DATA=data_config.json
EXPLOSION=20
SET=test
CHECKPOINT_PATH=discrete_prosody_shift_1_1.pt
T_F0=0.7

python examples/textless_nlp/pgslm/eval/cont_metrics.py $DATA \
  --prefix-length=150 \
  --metric=continuation \
  --path=$CHECKPOINT_PATH \
  --batch-size=16 \
  --fp16 \
  --seed=111 \
  --batch-explosion-rate=$EXPLOSION \
  --teacher-force-tokens \
  --teacher-force-duration \
  --T-f0=$T_F0 \
  --eval-subset=$SET \
  --f0-discretization-bounds=mean_norm_log_f0_seg_bin.th --dequantize-prosody

(Using this command, our provided discrete_prosody_shift_1_1.pt checkpoint should produce {...'F0 MAE': 0.0772, 'F0 Std': 0.1489...} on LibriSpeech test-clean).

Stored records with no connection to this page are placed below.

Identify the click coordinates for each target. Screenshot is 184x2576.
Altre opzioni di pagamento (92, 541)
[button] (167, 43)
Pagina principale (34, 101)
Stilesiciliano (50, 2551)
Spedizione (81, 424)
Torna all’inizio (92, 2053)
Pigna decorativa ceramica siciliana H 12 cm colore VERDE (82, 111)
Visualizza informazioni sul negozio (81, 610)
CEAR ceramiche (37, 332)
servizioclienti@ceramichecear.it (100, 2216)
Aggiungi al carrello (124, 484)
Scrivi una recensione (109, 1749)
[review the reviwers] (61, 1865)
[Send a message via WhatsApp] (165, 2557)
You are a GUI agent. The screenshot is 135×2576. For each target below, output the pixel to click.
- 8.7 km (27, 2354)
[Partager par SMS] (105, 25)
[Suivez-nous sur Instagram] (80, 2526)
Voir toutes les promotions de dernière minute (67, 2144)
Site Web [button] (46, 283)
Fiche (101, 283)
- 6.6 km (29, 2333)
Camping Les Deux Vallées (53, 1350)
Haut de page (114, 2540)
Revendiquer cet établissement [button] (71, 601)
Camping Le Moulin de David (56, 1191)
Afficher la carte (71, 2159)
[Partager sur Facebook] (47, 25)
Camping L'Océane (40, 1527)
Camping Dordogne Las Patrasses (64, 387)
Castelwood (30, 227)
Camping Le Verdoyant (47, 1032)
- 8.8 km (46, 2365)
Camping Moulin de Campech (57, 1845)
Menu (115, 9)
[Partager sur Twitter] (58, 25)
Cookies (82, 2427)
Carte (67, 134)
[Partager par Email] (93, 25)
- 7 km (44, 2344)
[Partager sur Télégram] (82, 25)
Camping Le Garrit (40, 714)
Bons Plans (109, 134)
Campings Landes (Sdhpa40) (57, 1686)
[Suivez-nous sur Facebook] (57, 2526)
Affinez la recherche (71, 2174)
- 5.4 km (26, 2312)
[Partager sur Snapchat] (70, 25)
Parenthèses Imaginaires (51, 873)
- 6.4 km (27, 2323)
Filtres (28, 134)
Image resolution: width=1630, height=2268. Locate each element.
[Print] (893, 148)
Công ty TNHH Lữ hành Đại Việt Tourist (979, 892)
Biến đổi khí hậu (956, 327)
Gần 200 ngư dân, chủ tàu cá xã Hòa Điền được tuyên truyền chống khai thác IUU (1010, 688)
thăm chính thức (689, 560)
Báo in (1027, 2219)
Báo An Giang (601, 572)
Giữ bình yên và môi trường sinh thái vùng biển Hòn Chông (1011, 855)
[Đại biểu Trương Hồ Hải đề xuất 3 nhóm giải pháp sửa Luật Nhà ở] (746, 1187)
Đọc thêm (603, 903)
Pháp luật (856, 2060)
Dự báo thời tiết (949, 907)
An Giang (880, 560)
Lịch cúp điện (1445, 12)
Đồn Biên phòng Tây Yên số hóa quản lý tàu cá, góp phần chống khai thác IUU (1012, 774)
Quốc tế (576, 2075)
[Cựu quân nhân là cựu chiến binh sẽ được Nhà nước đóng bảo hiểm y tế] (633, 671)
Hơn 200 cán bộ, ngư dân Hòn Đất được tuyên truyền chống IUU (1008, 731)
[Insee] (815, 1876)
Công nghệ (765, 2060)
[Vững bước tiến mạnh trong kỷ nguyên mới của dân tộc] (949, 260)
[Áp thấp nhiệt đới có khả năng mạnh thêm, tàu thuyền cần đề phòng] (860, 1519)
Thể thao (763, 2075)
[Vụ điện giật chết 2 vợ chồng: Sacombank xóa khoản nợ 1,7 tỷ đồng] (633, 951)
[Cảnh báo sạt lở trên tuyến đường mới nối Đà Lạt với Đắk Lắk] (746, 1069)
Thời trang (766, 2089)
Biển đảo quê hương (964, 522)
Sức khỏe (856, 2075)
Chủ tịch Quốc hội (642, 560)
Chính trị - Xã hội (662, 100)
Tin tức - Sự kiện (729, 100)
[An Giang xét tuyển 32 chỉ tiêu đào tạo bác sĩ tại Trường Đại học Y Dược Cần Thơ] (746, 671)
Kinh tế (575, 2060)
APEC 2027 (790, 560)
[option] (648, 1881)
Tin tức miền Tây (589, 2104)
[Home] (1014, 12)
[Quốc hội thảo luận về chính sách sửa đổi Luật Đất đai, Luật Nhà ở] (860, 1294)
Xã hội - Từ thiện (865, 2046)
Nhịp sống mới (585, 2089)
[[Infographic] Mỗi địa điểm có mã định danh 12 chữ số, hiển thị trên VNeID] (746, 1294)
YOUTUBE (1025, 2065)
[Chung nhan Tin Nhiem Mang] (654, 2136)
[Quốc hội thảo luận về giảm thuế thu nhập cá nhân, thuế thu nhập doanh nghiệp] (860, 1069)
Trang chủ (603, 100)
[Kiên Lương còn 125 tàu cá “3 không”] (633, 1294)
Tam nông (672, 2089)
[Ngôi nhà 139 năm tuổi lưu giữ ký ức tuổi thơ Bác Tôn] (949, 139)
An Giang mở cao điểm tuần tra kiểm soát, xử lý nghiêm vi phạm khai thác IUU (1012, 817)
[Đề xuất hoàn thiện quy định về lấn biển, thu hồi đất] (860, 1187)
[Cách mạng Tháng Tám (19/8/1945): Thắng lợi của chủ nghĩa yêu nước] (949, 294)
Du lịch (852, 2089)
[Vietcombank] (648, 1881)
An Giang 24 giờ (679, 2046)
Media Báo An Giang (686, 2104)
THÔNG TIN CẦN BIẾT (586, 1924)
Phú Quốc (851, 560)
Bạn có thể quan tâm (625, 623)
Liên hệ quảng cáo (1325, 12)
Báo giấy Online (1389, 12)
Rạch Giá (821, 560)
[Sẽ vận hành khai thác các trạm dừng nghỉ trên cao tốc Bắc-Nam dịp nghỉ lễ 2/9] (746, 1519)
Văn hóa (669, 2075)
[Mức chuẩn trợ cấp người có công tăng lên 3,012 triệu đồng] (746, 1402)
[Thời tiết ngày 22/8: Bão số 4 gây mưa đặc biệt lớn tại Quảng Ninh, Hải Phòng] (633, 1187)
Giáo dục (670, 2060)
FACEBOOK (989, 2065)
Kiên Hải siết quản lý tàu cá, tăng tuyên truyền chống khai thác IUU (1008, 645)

Again, by setting --teacher-force-tokens, --teacher-force-duration, --teacher-force-f0 we can calculate Token BLEU for the token stream (when --teacher-force-duration & --teacher-force-f0 are on) and per-stream min MAE for each prosody stream individually.

Finally, cont_metrics.py allows to specify the number of workers (e.g., n-workers=8) which allows to speed up the computation by spreading multiple worker processes over the available GPUs.

Cont Word BLEU

We used the code and the evaluation protocol of (Lakhotia et al., 2021).

Sampling from a trained model

To get (prompted or not) samples from a trained model it is enough to run sample.py:

bash

CHECKPOINT_PATH=checkpoints/checkpoint_best.pt
DATASET=examples/textless_nlp/pgslm/repro/dataset/data_config.json 
python examples/textless_nlp/pgslm/sample/sample.py $DATASET \
  --output=$SAMPLES \
  --path=$CHECKPOINT_PATH \
  --sampling \
  --T-token=0.7 \
  --T-duration=0.25 \
  --T-f0=0.7 \
  --max-length=500 \
  --prefix-length=150 \
  --subset=valid \
  --seed=1 \
  --match-duration \
  --code-type=hubert \
  --batch-explosion-rate=2

Some useful parameters:

T-token, T-duration, T-f0 specify sampling temperature for the three streams. Setting a temperature to 0 switches sample to the greedy (argmax) one;
prefix-length: length of the prompt, measured in timesteps (e.g. for Hubert (CPC) each timestep is 20 (10) ms);
subset: which subset of the dataset to use as prompts (can be train, valid, test);
teacher-force-tokens, teacher-force-duration, teacher-force-f0: if set, at each autoregressive step, ground-truth values replace the produced one;
short-curcuit: replace sampling by ground-truth inputs;
match-duration: forces the produced sample to have the same duration (in time), as the entire sequence (beyond the prompt if there is any);
batch-explosion-rate: number of samples per prompt;
f0-discretization-bounds: path to a file with quantization boundaries. If it is set, F0 values are de-quantized back to the continuous domain (the model must be a quanized one);
max-length sets the maximal number of segment steps to be produced.

Note that sample.py automatically uses all available GPUs, to avoid that please use environment variable CUDA_VISIBLE_DEVICES.

Vocoding samples

To generate audios for output from sample.py ($IN_FILE):

bash

python examples/textless_nlp/pgslm/generate_waveform.py \
  --in-file=$IN_FILE \
  --vocoder=$VODOER \
  --vocoder-cfg=$VOCODER_CFG \
  --results-path=$RESULTS_PATH

See "Pre-trained model" for $VOCODER and VOCODER_CFG.